Do-it-yourself projects and technology updates

Build your own Radio

Filed under: Audio,Circuits Greg Lipscomb on November 3, 2005 @ 7:16 pm

If you look down a few articles and see the laser radio, you may wonder how can you transmit a radio signal through light? Well in reality, you are not sending a radio signal, because that is via an electromagnetic wave, but you are modulating the light. You are actually amplitude modulating the light (AM), just like an AM radio signal is amplitude modulating the e-mag wave. If you turn the light on and off at a constant frequency (and amplitude) of on once a second, then you have a frequency of 1 hz. Likewise 60 times a second is 60hz. This type of signal would produce a certain noise in a speaker. If you change the frequency, you change the pitch of the sound that you hear coming out of the speaker. The faster you turn the light on and off the higher the pitch.

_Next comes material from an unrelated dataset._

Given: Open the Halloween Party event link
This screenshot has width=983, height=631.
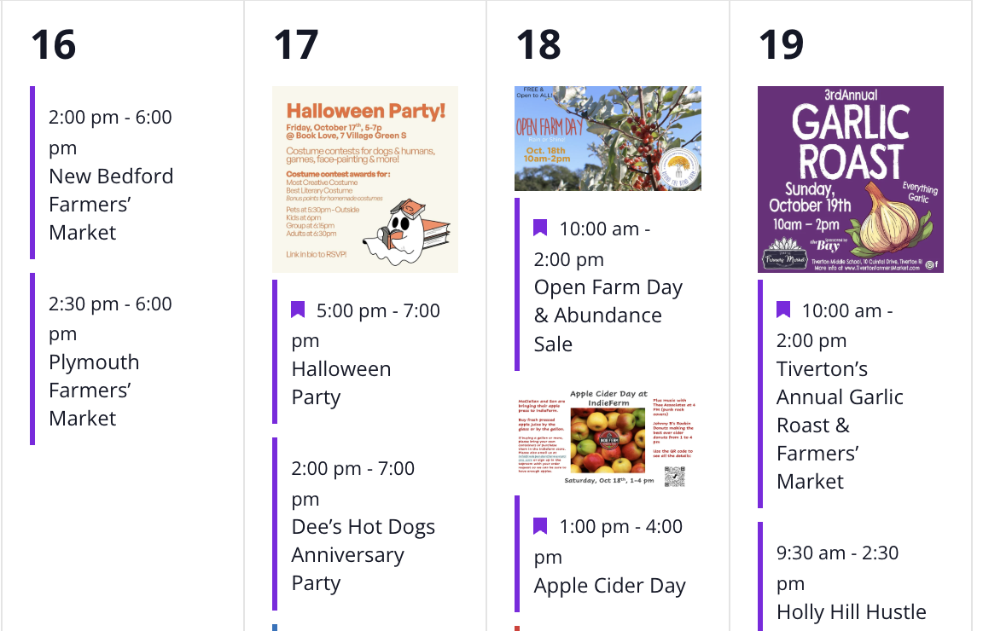Looking at the screenshot, I should coord(340,383).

Now if you turn the light on really bright once, and then turn it on really dim the next time, you are changing the amplitude. This tells the speaker how much force to move on each beat. By varying these two things, with the light, you can convert the electromagnetic radio wave into a light signal, which can be picked up by a photo sensor, and converted into a soundwave. I have actually built my own version using an LED flashlight. I will put a how-to on this site in a few weeks. Sadly, I did bad on my last test, and my fiancee forbid me from making it until My test blocks are over.

Now what does this all have to do with the above link? Not a lot, but I think it is interesting. Now before I get a lot of emails telling me that an AM radio signal does not behave this way, I will say that it is a little different. It is at a constant frequency, and it varies the amplitude, which encodes the signal. I am not going to get into all that, because frankly, I don’t remember all the details.

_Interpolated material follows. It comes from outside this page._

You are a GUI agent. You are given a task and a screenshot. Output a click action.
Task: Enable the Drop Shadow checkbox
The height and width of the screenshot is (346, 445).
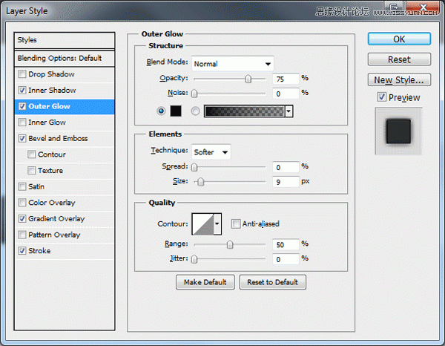(22, 74)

I do know this. If you have a large power source, it gives off electromagnetic radiation. I used to coop for NASA at Johnson Space Center in Houston, Tx, and I worked on the vomit comet. They had an awful noise interference problem in the back of the plane because they did not use shielded power wires for the lights.

So as far as this little radio project. If you have an AM signal, and you have a coil of wires, and a very sensitive pizoelectric crystal headset, then you can convert that emag signal into a current, and can listen to it on your headset. So a very easy AM radio can be made, and here is a how-to project telling you how to make it. I will make my own possibly one day, and show you more on how to do it.

[scitoys]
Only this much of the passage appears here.